- **Apply what you read**:
(A) According to the review, what rating does Extraordinary Means receive?
(B) Reproduce the review's text from "Aside from the" down to "another is genuine.", renaming "Latham House" to "the sanatorium".

- **Page text**:
—————

Publisher: Katherine Tegen Books
Release Date: May 26, 2015
Source: Edelweiss / Harper Collins
Rating: 3.5 out of 5
When Robyn Schneider’s The Beginning of Everything came out, I simply devoured it because of her beautiful writing style and the endearing characters. The Beginning of Everything has been on my favorites shelf ever since. So when I found out about Extraordinary Means, I pretty much screamed. I love Robyn’s writing that much. I expected Extraordinary Means to hit me full-force with the feels the way her previous book did. While Extraordinary Means contains the same gorgeous writing style of Schneider’s, it has a slightly predictable storyline. I am a little let down by this story as a whole simply because of the expectations I had set high following The Beginning of Everything.
To start off, the storyline behind Extraordinary Means is quite unique in itself and even after finishing the book, I still can’t wrap my head around it. Extraordinary Means is a hypothetical story about a form tuberculosis that isn’t really real, and takes place at a sanatorium that isn’t really real. I love dystopians and science fiction stories, but Extraordinary Means kind of hovers in between that and contemporary. The idea never really settled in my head because the main characters are quarantined at a sanatorium until their TB becomes inactive. It feels a little too much like a sci-fi, but it definitely remains a contemporary. Jen confused.
Aside from the storyline, the characters are rather enjoyable. I loved seeing Lane grow from an AP-obsessed boy striving for the perfect college application (goodness, so relatable) to a man who is capable of love. The love interest, Sadie, is also a well-developed character who starts off as an insecure girl and becomes someone who knows herself. Their group of friends at Latham House is full of lively, diverse characters, who I really feel a bond with. I have to say that the romance between Lane and Sadie develops a little quickly, but they also knew each other in the past, so I guess that changes some things. What’s most important is that their love for one another is genuine.
I wanted to mention one aspect that bothers me; not only am I not convinced with the TB storyline, but it initially led me to think: oh gosh, this is like The Fault in Our Stars but with TB instead of cancer. If you read the synopsis, I’m sure you would think the same thing. Without spoiling anything, I want to mention that the plot is definitely predictable. That’s kind of how these books go, you know? There isn’t going to be a book where a boy and a girl are terminally sick and no one dies (if there is a book like that, PLEASE LET ME KNOW!). I just sat there reading the book with a sense of dread – I knew what was coming. It’s never fun to know the ending to a book before you finish it.
With that said, Extraordinary Means definitely disappointed me in that the storyline is not entirely believable and the predictability of its plot. However, it is Robyn Schneider’s writing that I adore entirely, and the characters are extremely well-developed – not to mention the nerd references to all the things that nerd-tastic! If you’re not a fan of TFIOS-like stories, stay away from this one. But if you loved The Beginning of Everything, I would still give it a try.

—————

- **Data to examine**:
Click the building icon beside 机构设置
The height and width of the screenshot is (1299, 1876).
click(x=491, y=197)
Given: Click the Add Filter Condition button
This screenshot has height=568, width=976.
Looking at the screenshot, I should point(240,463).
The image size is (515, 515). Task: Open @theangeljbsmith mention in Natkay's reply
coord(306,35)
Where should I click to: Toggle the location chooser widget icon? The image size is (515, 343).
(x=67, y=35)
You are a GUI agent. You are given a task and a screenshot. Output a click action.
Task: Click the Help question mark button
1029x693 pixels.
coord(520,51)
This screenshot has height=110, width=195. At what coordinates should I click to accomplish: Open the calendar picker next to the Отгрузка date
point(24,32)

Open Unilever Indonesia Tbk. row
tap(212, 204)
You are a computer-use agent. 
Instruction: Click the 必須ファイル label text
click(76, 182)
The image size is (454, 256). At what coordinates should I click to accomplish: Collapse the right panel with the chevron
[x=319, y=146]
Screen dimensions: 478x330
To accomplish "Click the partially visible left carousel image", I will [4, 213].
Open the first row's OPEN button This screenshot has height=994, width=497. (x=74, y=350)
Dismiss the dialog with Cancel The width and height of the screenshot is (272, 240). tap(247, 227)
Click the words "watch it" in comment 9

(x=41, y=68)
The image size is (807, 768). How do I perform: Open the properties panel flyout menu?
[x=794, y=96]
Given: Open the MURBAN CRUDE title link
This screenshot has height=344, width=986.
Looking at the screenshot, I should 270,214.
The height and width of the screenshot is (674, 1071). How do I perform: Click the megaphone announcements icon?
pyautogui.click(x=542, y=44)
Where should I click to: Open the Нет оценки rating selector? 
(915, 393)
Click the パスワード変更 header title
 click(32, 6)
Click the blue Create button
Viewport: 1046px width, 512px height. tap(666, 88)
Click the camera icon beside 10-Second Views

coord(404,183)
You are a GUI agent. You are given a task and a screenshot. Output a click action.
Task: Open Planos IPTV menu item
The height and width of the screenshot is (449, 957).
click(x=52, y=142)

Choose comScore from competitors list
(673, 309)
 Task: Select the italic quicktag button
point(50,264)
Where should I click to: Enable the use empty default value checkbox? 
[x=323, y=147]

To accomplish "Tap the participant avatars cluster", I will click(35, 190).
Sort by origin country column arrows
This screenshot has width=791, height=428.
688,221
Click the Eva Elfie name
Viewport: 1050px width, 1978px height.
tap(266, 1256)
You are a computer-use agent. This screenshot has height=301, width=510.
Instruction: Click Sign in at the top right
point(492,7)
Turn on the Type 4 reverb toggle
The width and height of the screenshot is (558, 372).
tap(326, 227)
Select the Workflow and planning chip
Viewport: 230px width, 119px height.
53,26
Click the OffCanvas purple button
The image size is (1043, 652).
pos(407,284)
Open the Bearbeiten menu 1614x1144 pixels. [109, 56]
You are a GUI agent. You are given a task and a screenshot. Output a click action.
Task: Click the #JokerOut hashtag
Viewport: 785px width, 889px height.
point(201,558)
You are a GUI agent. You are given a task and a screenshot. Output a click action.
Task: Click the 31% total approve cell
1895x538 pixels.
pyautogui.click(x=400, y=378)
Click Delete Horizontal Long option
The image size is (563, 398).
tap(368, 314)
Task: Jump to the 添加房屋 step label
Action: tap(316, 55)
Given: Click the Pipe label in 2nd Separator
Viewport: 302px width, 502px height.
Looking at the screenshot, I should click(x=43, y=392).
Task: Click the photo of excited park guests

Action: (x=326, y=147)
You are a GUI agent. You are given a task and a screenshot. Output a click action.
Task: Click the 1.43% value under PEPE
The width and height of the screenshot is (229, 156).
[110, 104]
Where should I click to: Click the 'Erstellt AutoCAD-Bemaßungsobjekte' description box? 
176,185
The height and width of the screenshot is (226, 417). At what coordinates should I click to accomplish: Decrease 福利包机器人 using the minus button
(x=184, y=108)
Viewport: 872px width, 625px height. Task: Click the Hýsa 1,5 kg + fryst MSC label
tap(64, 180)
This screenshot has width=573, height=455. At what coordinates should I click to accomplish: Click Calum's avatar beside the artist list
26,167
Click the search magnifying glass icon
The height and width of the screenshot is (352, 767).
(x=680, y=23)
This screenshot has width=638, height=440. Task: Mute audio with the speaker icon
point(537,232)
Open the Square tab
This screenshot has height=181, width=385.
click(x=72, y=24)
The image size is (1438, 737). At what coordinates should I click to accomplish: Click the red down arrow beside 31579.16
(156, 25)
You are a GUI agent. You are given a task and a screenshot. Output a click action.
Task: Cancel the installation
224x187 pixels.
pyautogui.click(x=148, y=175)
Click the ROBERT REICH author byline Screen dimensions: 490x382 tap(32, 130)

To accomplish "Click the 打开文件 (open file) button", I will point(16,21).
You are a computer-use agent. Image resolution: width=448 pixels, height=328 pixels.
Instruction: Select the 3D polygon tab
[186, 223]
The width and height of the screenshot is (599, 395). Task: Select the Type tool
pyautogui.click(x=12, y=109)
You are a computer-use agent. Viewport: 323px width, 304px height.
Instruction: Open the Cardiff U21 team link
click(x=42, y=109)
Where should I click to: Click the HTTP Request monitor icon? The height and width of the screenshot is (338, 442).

—————

- **Responses**:
(A) 3.5 out of 5

(B)
Aside from the storyline, the characters are rather enjoyable. I loved seeing Lane grow from an AP-obsessed boy striving for the perfect college application (goodness, so relatable) to a man who is capable of love. The love interest, Sadie, is also a well-developed character who starts off as an insecure girl and becomes someone who knows herself. Their group of friends at the sanatorium is full of lively, diverse characters, who I really feel a bond with. I have to say that the romance between Lane and Sadie develops a little quickly, but they also knew each other in the past, so I guess that changes some things. What’s most important is that their love for one another is genuine.